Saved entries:

⟨

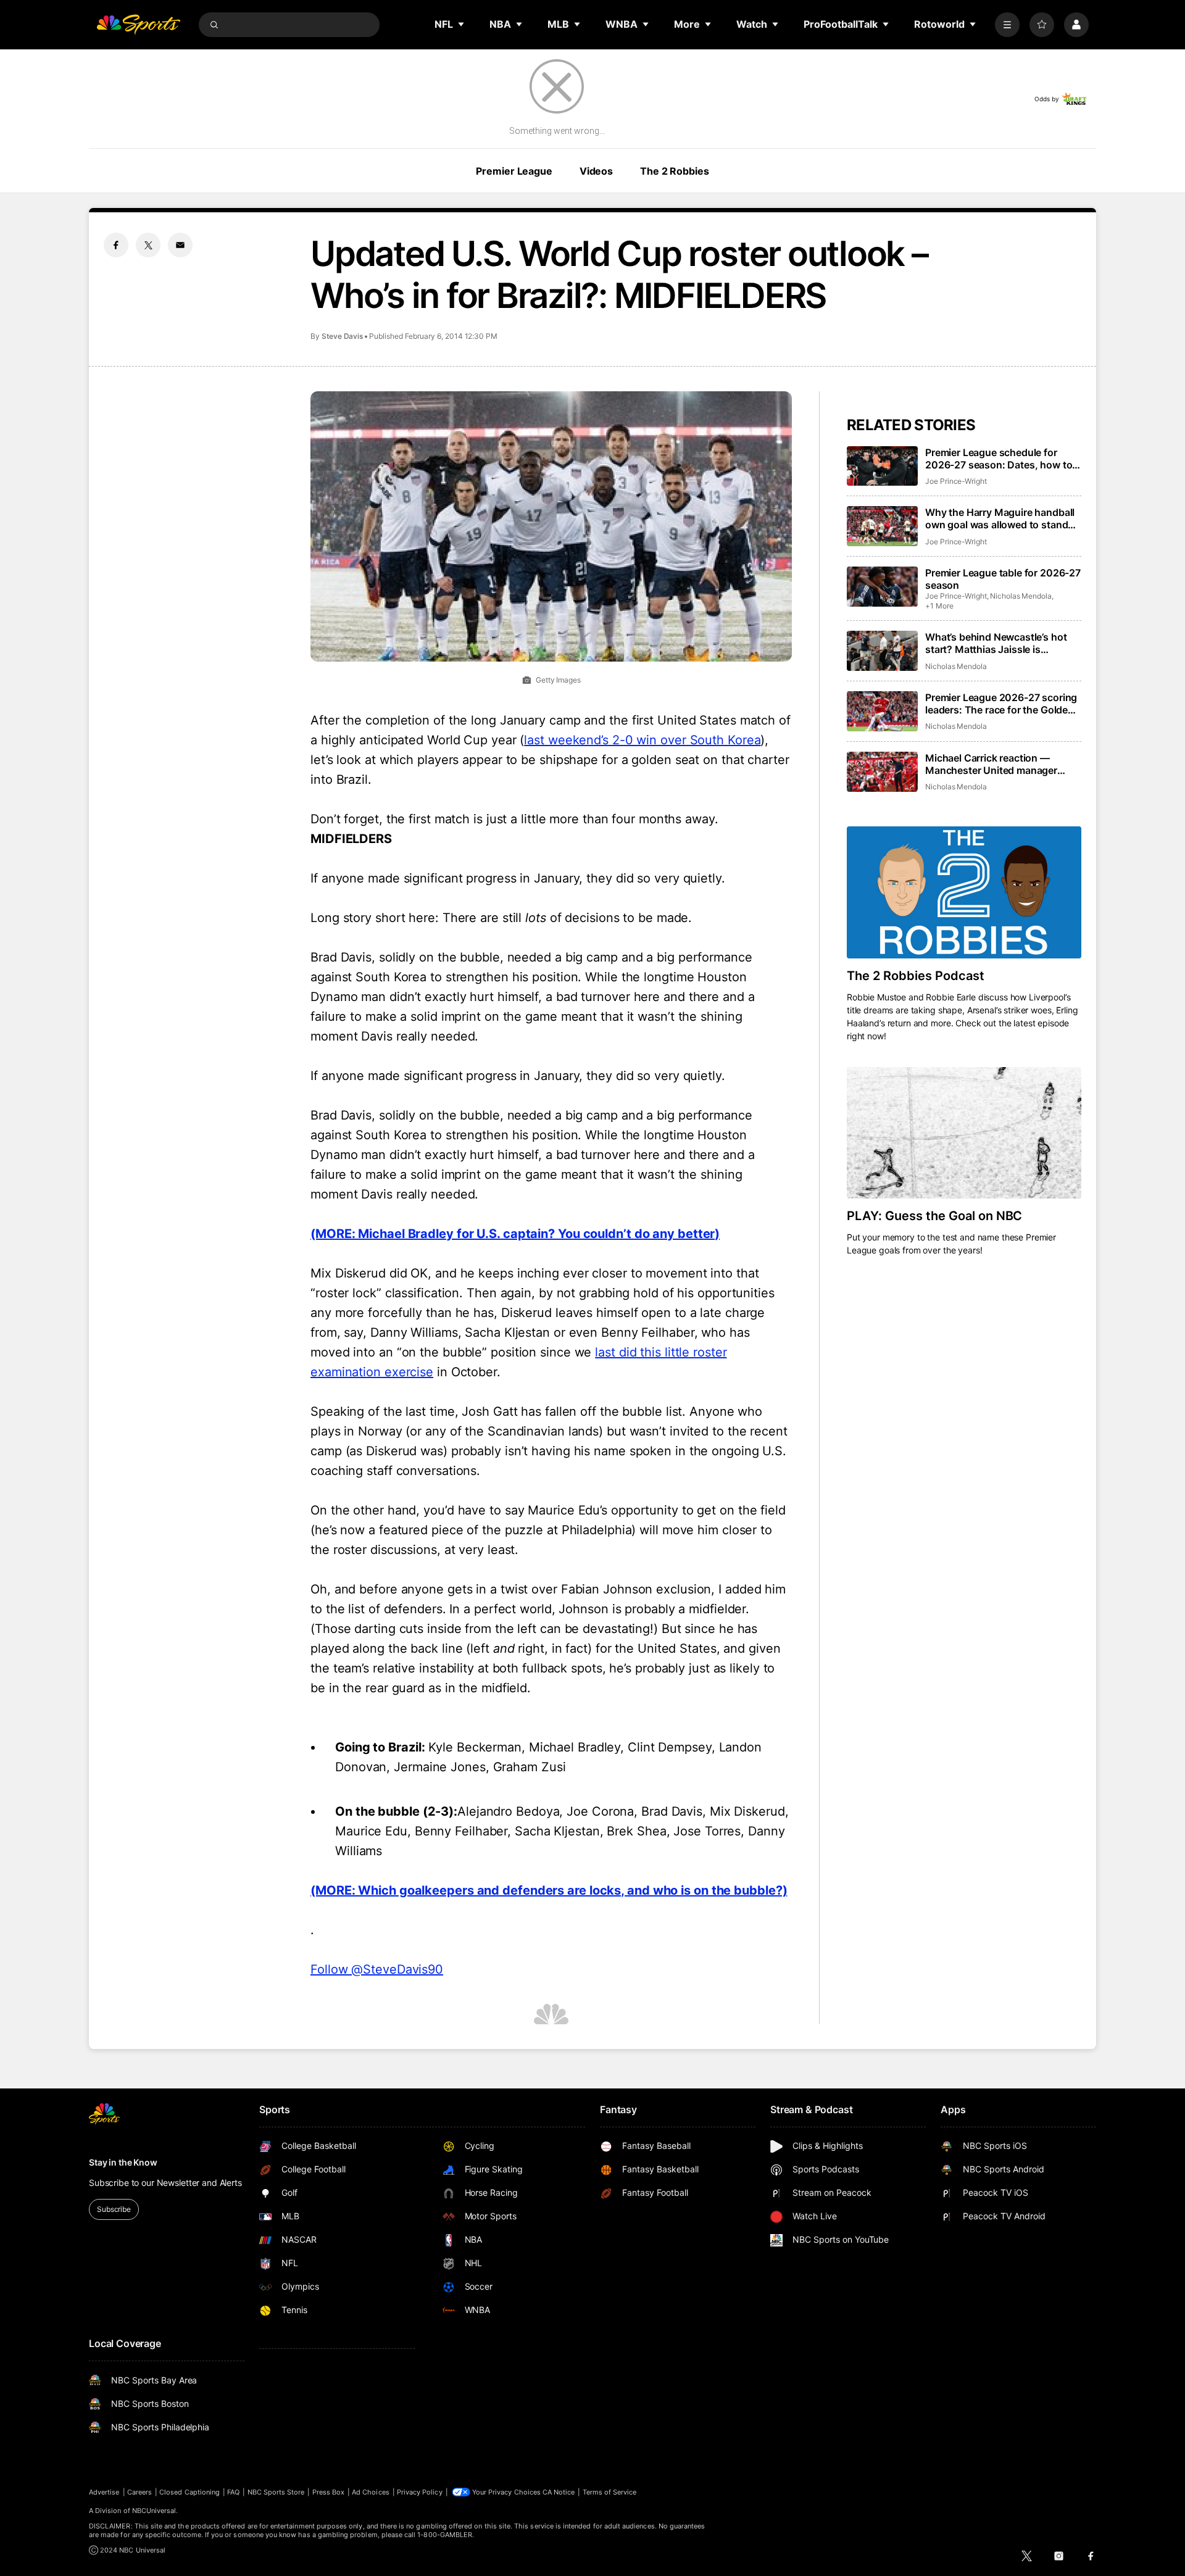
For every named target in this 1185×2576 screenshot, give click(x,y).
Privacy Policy (420, 2492)
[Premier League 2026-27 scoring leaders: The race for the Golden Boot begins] (882, 711)
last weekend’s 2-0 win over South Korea (642, 740)
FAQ (233, 2492)
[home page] (138, 24)
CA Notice (559, 2492)
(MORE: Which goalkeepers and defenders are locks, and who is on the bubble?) (548, 1890)
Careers (139, 2492)
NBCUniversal (154, 2510)
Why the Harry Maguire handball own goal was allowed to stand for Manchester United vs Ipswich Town (1003, 518)
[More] (1007, 24)
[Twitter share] (148, 245)
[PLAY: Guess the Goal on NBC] (964, 1133)
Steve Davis (342, 336)
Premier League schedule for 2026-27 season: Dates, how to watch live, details (998, 458)
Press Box (328, 2492)
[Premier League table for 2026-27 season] (882, 587)
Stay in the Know (123, 2162)
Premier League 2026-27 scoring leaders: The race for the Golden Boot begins (1001, 703)
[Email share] (180, 245)
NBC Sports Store (276, 2492)
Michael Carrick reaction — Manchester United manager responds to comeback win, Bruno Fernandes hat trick (991, 764)
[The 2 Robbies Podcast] (964, 892)
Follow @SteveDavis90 (376, 1969)
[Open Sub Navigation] (461, 24)
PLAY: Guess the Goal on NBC (934, 1215)
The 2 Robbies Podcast (915, 975)
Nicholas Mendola (1021, 595)
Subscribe (114, 2209)
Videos (596, 171)
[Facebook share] (116, 245)
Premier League (514, 171)
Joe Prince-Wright (956, 481)
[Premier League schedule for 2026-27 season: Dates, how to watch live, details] (882, 466)
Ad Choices (370, 2492)
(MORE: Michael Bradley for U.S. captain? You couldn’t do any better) (515, 1233)
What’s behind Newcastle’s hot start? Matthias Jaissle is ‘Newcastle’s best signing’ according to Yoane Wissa (995, 643)
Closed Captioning (189, 2492)
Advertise (104, 2492)
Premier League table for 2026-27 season (1003, 579)
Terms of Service (610, 2492)
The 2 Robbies (674, 171)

⟩

### TASK BRIEF
Begin at the first line of the entries above and return each line exactly, stopping after the line that contains "Press Box (328, 2492)". Pictures do not belong in the copy.

### ANSWER AREA
For every named target in this 1185×2576 screenshot, give click(x,y).
Privacy Policy (420, 2492)
[Premier League 2026-27 scoring leaders: The race for the Golden Boot begins] (882, 711)
last weekend’s 2-0 win over South Korea (642, 740)
FAQ (233, 2492)
[home page] (138, 24)
CA Notice (559, 2492)
(MORE: Which goalkeepers and defenders are locks, and who is on the bubble?) (548, 1890)
Careers (139, 2492)
NBCUniversal (154, 2510)
Why the Harry Maguire handball own goal was allowed to stand for Manchester United vs Ipswich Town (1003, 518)
[More] (1007, 24)
[Twitter share] (148, 245)
[PLAY: Guess the Goal on NBC] (964, 1133)
Steve Davis (342, 336)
Premier League schedule for 2026-27 season: Dates, how to watch live, details (998, 458)
Press Box (328, 2492)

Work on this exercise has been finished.